This repository demonstrates an example for how to train and evaluate models using the Azure ML CLI and Responsible AI dashboard.
The recommended demo flow is as follows:
- Build a local conda environment using the
env.yml
file.
conda env create --file env.yml
conda activate rai_env
- Set the default resource group and Azure ML workspace in the CLI.
az configure --defaults group=$rgName workspace=$wsName
- Test the training script in
src/train.py
locally to ensure that it works end-to-end.
mkdir ./outputs
python src/train.py --train_data data/original/train --target_column income --model_output ./outputs
- Register the dataset using the AzureML CLI.

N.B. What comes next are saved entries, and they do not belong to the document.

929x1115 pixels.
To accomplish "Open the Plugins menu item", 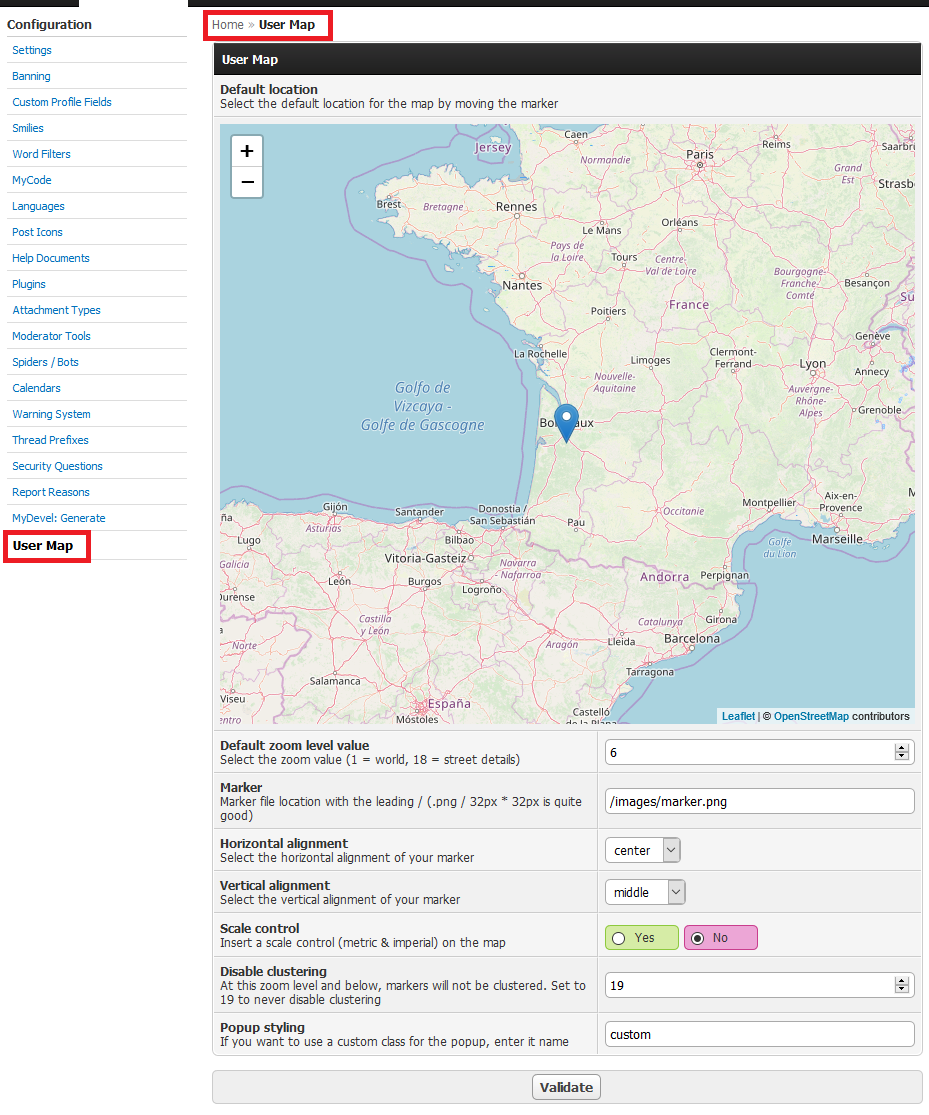I will pos(29,284).
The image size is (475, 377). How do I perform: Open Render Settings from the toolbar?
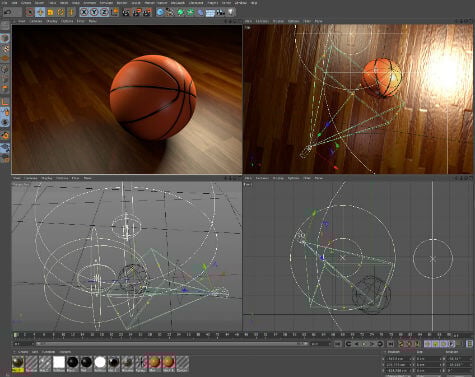[x=147, y=12]
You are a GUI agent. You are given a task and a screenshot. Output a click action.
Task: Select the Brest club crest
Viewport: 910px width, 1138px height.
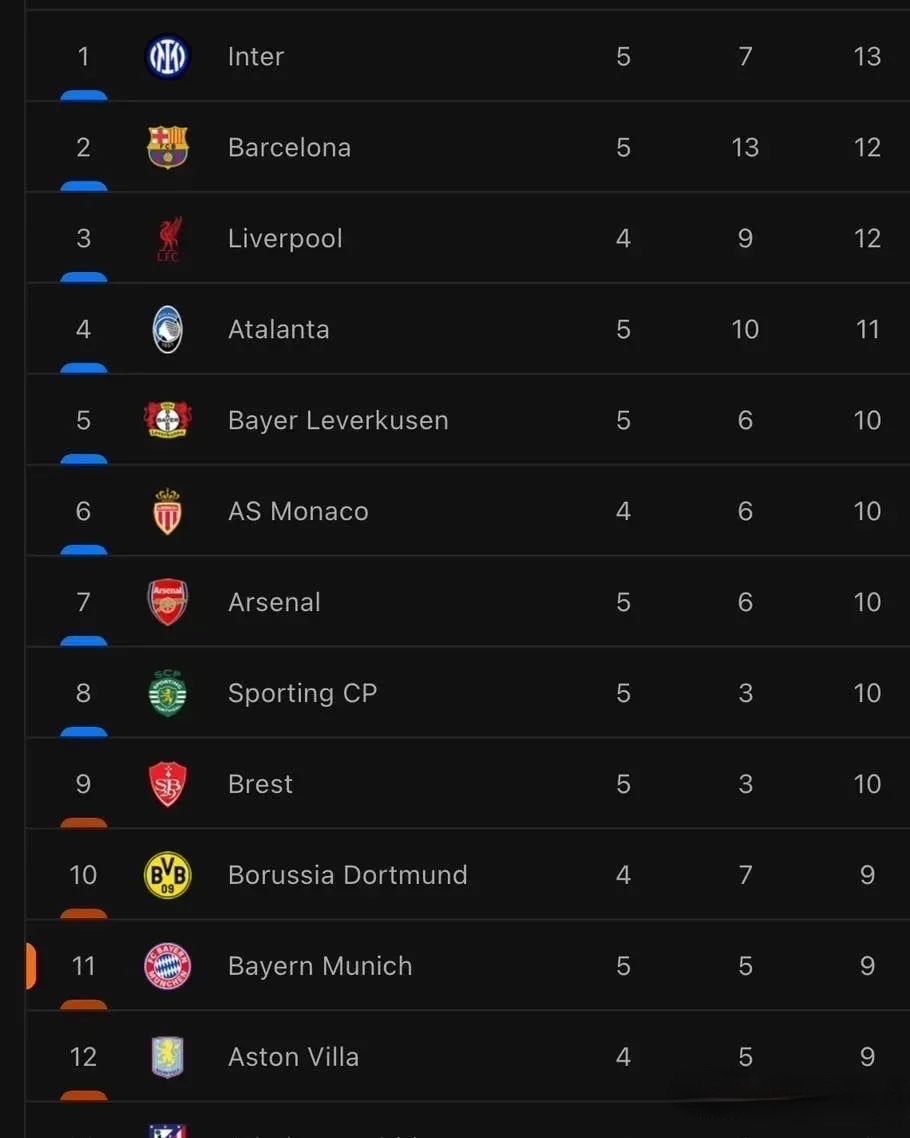167,784
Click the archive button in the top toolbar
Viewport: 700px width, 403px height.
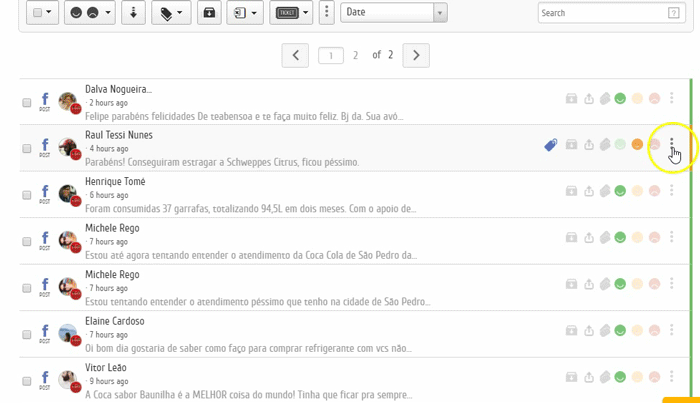click(x=209, y=13)
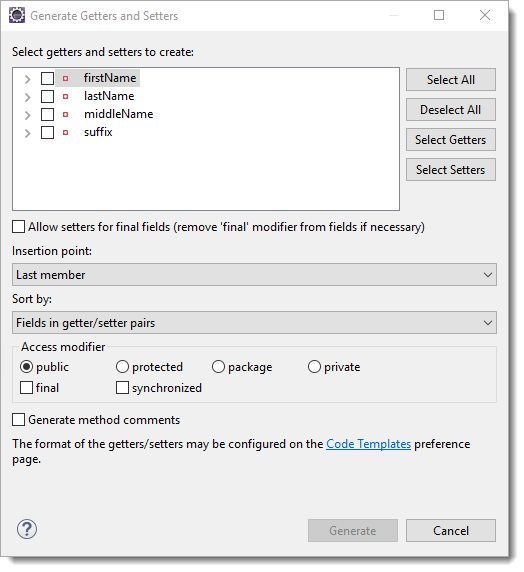Click the Eclipse icon in the title bar

click(17, 15)
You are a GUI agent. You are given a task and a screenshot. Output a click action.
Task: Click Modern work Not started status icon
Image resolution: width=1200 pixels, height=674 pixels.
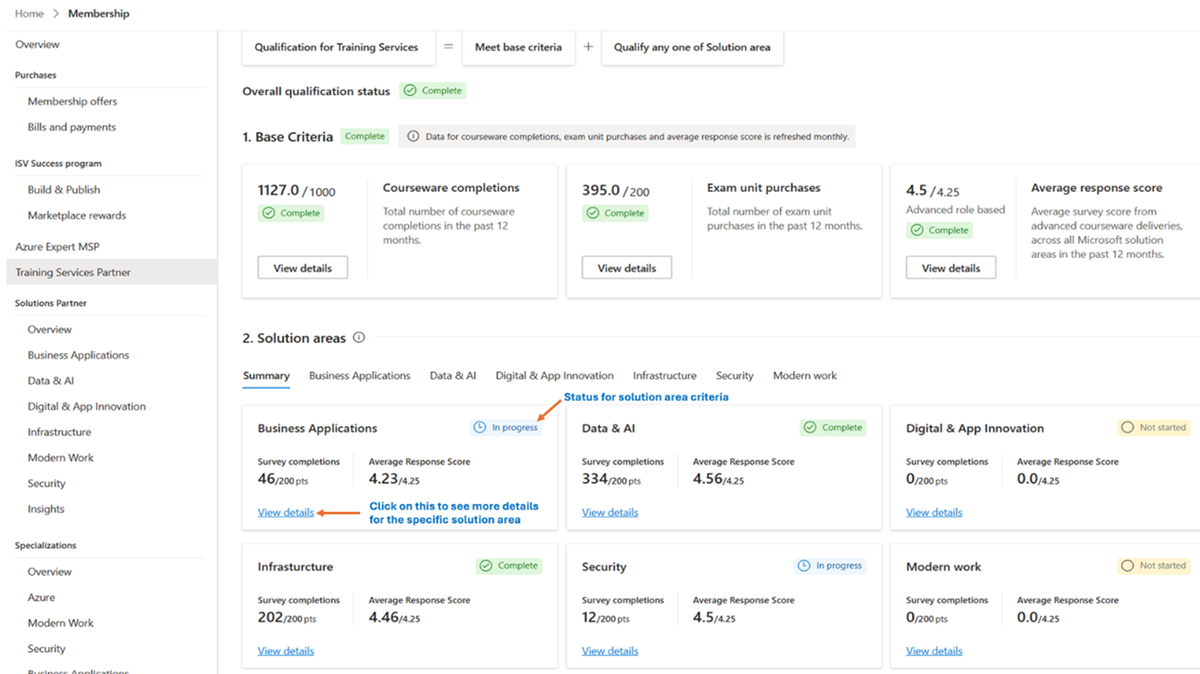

az ml data create --name Adult_Train_MLT --version 1 --path ./data/original/train --type mltable
az ml data create --name Adult_Test_MLT --version 1 --path ./data/original/test --type mltable
- Submit a remote pipeline job with the Azure ML CLI 2.0 using the specification in the
job.yml
file.
az ml job create --file job.yml
- Navigate to the Studio UI to monitor the training results and view the generated Responsible AI dashboard
- Realize that the model puts a high feature importance on fields that should not be relevant for this problem space.
- Use the
data\data_process.ipynb
notebook to further analyze the data, and drop irrelevant columns. - Register new datasets
az ml data create --name Adult_Train_MLT --version 2 --path ./data/updated/train --type mltable
az ml data create --name Adult_Test_MLT --version 2 --path ./data/updated/test --type mltable
- Update the
job-update.yml
with the corresponding new dataset version and submit another job. - Go to the Studio UI to monitor the results again. Notice that accuracy became lower, but the model became less bias.